I'm convinced that the reason for our victory is that our customers sensed the same thing that I've always known about Sun. That is that we are one of the very few systems companies left who are doing anything really interesting. When not a single customer or analyst thought there was anything wrong with proprietary hardware and software, Sun saw open systems as a business strategy and forced all competitors to follow suit. When most people thought a network was no more than a tailpipe to a mainframe, our motto was "The Network is the Computer" (pretty obvious now, eh?) and we developed Java, the lingua franca of the Internet. And now we're often told by the purveyors of conventional wisdom that Sun's investment in SPARC and Solaris are a waste of money and resources. Why develop a processor and operating system when Intel and Linus (or Bill) can do those things for you? The reason is simple: if we only did what everyone else is doing, why in the world would anyone buy from us? That's usually when those purveyors of conventional wisdom fall silent.
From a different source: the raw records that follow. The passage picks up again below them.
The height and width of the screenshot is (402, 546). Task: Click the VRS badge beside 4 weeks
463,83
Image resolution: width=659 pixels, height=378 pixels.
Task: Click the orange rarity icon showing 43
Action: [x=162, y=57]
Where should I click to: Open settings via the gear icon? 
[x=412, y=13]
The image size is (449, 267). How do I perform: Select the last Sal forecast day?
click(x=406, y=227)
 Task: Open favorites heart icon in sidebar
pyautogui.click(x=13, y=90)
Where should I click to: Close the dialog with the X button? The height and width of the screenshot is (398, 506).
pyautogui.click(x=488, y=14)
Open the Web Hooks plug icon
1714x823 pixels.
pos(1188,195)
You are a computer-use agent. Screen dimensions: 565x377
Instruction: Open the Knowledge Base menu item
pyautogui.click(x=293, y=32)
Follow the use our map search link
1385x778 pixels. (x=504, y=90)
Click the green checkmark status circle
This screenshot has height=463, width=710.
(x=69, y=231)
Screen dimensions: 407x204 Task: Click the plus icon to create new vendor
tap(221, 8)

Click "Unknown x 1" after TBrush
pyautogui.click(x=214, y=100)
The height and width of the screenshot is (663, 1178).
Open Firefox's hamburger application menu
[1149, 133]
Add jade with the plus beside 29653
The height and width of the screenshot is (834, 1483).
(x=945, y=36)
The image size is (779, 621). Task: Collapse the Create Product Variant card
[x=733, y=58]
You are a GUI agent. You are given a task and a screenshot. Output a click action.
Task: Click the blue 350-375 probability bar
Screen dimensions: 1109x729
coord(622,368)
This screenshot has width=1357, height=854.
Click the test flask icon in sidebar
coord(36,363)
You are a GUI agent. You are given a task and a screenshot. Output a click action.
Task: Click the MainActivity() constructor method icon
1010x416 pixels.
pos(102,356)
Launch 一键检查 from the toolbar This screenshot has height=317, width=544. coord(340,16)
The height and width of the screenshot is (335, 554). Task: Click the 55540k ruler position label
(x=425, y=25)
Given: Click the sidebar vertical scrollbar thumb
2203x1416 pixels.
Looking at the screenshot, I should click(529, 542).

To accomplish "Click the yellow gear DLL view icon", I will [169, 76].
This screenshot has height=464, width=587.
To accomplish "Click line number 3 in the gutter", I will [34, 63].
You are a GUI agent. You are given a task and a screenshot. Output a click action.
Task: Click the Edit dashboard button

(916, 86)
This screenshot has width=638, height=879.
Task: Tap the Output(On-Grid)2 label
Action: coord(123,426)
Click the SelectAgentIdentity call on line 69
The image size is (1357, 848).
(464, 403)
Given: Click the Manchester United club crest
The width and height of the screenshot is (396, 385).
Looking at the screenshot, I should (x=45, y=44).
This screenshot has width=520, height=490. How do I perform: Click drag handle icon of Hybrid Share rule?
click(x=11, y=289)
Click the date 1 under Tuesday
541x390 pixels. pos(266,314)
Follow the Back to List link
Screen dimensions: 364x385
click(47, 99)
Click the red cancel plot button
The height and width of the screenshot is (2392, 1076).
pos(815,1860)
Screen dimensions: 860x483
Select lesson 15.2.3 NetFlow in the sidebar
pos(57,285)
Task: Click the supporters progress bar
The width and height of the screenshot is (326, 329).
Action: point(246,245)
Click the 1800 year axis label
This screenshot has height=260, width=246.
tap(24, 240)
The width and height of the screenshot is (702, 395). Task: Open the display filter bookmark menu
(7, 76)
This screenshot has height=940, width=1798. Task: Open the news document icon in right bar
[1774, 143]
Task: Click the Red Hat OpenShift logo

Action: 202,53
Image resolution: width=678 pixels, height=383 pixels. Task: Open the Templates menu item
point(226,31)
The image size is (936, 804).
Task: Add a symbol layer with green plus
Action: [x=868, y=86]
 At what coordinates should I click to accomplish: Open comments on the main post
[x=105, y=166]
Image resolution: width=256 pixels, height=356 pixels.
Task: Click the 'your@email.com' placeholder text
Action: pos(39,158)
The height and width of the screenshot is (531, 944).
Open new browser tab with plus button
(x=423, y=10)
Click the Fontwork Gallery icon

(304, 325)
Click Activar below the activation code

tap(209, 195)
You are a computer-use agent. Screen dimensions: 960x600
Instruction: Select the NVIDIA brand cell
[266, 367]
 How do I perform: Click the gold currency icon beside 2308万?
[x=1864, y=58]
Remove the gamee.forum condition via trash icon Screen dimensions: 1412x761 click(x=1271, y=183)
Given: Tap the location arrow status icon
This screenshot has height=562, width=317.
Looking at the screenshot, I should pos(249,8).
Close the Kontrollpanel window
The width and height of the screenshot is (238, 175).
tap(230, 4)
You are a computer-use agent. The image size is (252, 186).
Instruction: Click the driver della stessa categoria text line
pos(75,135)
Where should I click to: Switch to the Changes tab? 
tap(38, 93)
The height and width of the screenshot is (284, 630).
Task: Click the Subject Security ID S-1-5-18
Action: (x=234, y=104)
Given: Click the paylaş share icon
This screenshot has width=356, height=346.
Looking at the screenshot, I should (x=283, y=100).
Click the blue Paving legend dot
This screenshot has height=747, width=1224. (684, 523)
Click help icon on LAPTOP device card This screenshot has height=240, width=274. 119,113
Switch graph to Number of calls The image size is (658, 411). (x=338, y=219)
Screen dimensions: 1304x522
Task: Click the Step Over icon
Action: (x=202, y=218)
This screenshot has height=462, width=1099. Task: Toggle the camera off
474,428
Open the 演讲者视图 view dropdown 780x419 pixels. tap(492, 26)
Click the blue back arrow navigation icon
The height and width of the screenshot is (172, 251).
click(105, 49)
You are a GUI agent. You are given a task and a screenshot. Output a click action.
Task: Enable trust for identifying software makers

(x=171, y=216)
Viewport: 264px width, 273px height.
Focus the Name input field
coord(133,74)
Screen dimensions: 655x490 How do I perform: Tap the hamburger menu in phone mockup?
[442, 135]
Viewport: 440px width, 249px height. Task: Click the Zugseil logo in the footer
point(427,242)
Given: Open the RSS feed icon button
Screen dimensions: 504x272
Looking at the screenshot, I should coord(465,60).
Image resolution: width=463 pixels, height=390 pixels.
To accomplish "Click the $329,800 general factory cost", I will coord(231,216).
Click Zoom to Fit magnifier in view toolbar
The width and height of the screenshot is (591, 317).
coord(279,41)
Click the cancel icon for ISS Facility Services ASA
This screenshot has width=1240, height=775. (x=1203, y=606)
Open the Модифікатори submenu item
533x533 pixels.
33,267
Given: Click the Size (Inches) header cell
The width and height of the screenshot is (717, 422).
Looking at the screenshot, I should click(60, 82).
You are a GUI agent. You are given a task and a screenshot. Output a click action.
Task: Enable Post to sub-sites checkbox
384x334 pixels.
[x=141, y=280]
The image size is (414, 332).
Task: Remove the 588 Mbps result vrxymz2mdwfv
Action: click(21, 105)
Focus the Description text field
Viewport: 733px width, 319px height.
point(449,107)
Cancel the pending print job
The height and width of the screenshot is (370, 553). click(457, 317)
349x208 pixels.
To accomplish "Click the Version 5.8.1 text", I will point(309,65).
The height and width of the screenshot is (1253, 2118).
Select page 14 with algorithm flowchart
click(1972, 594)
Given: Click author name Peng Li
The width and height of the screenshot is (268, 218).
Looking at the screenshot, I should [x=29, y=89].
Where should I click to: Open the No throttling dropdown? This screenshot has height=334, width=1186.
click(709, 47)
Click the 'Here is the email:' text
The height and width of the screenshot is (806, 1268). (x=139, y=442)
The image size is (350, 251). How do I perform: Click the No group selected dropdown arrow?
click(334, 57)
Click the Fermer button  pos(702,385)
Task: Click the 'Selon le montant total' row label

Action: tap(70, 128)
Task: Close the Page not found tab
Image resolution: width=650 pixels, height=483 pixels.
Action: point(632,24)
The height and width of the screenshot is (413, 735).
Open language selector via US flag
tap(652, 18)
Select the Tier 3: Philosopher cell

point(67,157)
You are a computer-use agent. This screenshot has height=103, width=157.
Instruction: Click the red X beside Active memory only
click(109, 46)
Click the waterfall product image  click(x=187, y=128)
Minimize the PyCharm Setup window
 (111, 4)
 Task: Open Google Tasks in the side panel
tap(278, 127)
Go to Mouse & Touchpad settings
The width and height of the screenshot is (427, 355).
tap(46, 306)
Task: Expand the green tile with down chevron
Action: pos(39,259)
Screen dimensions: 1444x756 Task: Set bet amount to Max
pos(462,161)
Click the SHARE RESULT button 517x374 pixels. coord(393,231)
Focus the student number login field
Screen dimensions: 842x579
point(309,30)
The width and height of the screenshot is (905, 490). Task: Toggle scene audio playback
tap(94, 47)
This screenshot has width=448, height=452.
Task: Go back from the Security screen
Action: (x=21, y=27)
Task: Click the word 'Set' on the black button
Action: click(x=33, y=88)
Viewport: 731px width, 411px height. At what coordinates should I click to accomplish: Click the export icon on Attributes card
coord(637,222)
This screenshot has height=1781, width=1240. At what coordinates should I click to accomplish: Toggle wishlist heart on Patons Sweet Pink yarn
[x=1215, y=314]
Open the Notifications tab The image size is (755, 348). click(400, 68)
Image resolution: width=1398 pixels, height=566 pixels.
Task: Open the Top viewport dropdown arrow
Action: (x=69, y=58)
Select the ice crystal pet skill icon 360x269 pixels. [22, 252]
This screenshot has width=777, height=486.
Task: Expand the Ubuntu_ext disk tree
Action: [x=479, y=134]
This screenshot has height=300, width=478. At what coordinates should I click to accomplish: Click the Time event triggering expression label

I firmly believe that chip multithreading is the single most important technological advance the microprocessor world has seen in at least two decades, and we're the only ones who have it. A few months ago, I met with the CIO and CTO of a major financial firm in New York for a SPARC futures briefing. When I got to the part about ROCK, I told them, "This is the point where we finally put IBM out of the server business forever." They thought I was kidding and smiled, but when I told them that I was dead serious, they knew I meant it as only a fevered lunatic can mean something.
I also know that Solaris is unquestionably the most reliable, scalable, performant, and secure (not to mention technologically interesting) operating system in the world today. Don't take my word for it: when was the last time time you saw anything in AIX, HP-UX, Linux, or Windows beat out thin-film solar energy panels and powdered inhalable insulin as the Wall Street Journal's number one most innovative technology of the year?
In short, it's just fun to work at Sun right now. Our customers know they get a competitive differentiator, not just a world-class piece of electronics, from us.
So I hope you'll tune in occasionally to read my thoughts, tolerate my rants, forgive my mistakes, and participate with me in this stunning new world of SPARC.